» **Given passage**:
_____

📰 EwA News Digest: Horseshoe Crab's Blood Alternatives, Ocean Noise, and MA Deer Hunting Season

Skip to first unread message

Jessica Yuan

Oct 24, 2023, 10:00:10 AM10/24/23
to earthwi...@googlegroups.com

Hello everyone! I’m Jessica, the EwA fall intern from Brandeis University. Here is my first news digest for October. 

Horseshoe crab blood is very important in modern medicine. It can be used to produce the substance LAL (Limulus amebocyte lysate), which can test for substances called endotoxins in intravenous drugs. Endotoxins can cause “injection fever” and a high concentration is deadly to humans. LAL is produced by harvesting horseshoe crabs from their habitats, collecting up to 30% of their blood in a laboratory, and returning the live ones back to the ocean, and many of them die in the process. The good news is that scientists have developed biomedical alternatives that work similarly to LAL and don’t use horseshoe crab blood. To read more about LAL alternatives, click here.

_____

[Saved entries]
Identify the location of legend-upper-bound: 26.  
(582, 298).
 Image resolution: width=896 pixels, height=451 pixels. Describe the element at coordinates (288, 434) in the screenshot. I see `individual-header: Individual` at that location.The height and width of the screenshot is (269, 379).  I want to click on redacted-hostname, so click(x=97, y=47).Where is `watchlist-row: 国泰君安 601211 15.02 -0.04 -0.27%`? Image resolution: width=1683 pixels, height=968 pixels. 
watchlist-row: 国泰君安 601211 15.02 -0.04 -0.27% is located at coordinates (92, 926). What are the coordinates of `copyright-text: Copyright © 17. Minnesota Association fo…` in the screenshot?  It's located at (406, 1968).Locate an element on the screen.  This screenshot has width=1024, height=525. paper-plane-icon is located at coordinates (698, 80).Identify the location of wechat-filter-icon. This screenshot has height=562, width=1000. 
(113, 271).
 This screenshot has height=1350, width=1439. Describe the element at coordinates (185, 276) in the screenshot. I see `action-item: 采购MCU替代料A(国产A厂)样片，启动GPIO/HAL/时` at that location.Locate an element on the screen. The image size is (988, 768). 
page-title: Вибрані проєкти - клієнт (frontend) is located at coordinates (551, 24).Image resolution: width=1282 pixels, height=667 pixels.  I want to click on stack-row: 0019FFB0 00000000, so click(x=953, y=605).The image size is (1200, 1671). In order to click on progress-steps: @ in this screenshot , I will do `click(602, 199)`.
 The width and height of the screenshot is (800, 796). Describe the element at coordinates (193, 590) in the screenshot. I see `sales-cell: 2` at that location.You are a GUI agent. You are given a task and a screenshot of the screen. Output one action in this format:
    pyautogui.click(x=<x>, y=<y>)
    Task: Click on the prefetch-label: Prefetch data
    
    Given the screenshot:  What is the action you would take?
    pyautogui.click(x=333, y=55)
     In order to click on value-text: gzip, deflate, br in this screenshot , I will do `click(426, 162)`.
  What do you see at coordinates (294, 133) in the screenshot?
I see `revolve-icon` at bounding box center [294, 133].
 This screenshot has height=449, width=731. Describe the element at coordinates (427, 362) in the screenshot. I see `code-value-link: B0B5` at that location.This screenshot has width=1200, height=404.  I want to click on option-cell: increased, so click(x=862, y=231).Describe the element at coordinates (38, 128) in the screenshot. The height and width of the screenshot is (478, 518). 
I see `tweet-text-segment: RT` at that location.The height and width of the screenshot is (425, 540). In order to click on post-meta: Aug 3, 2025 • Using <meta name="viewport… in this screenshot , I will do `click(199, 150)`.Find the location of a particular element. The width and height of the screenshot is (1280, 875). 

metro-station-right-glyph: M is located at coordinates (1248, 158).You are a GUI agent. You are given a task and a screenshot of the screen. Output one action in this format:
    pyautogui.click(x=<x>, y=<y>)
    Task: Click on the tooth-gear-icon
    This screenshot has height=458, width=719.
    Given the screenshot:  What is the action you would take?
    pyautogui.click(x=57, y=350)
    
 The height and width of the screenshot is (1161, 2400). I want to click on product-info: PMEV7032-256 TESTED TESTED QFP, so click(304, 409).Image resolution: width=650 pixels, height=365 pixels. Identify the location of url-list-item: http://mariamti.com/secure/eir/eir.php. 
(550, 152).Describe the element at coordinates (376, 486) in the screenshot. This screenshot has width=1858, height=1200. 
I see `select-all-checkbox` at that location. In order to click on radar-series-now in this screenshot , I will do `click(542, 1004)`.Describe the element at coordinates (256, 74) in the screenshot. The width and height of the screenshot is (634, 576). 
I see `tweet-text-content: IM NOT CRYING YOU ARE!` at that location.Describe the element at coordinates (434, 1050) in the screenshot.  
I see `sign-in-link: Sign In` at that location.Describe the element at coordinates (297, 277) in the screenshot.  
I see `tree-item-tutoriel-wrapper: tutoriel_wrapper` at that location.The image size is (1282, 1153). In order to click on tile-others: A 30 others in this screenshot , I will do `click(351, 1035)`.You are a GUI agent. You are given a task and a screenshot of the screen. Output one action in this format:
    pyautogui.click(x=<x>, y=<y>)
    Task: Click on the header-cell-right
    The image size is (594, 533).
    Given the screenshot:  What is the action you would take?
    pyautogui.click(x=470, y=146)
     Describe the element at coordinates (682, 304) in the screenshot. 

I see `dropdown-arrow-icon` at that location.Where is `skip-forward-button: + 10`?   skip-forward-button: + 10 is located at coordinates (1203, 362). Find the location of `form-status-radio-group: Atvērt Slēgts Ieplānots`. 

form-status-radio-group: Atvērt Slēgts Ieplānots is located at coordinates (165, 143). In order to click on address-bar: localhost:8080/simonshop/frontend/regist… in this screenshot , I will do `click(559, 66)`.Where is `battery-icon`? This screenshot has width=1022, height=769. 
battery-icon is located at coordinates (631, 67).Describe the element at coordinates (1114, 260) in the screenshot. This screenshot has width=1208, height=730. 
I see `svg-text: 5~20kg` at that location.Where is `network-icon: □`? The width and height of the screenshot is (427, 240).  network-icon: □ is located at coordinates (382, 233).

_____

» **Exercise**: Edit the news digest between "Skip to first" and "LAL alternatives, click here.", inclusive, and write that part out again with "intravenous" replaced by "injectable".

» **Exercise answer**:
Skip to first unread message

Jessica Yuan

Oct 24, 2023, 10:00:10 AM10/24/23
to earthwi...@googlegroups.com

Hello everyone! I’m Jessica, the EwA fall intern from Brandeis University. Here is my first news digest for October. 

Horseshoe crab blood is very important in modern medicine. It can be used to produce the substance LAL (Limulus amebocyte lysate), which can test for substances called endotoxins in injectable drugs. Endotoxins can cause “injection fever” and a high concentration is deadly to humans. LAL is produced by harvesting horseshoe crabs from their habitats, collecting up to 30% of their blood in a laboratory, and returning the live ones back to the ocean, and many of them die in the process. The good news is that scientists have developed biomedical alternatives that work similarly to LAL and don’t use horseshoe crab blood. To read more about LAL alternatives, click here.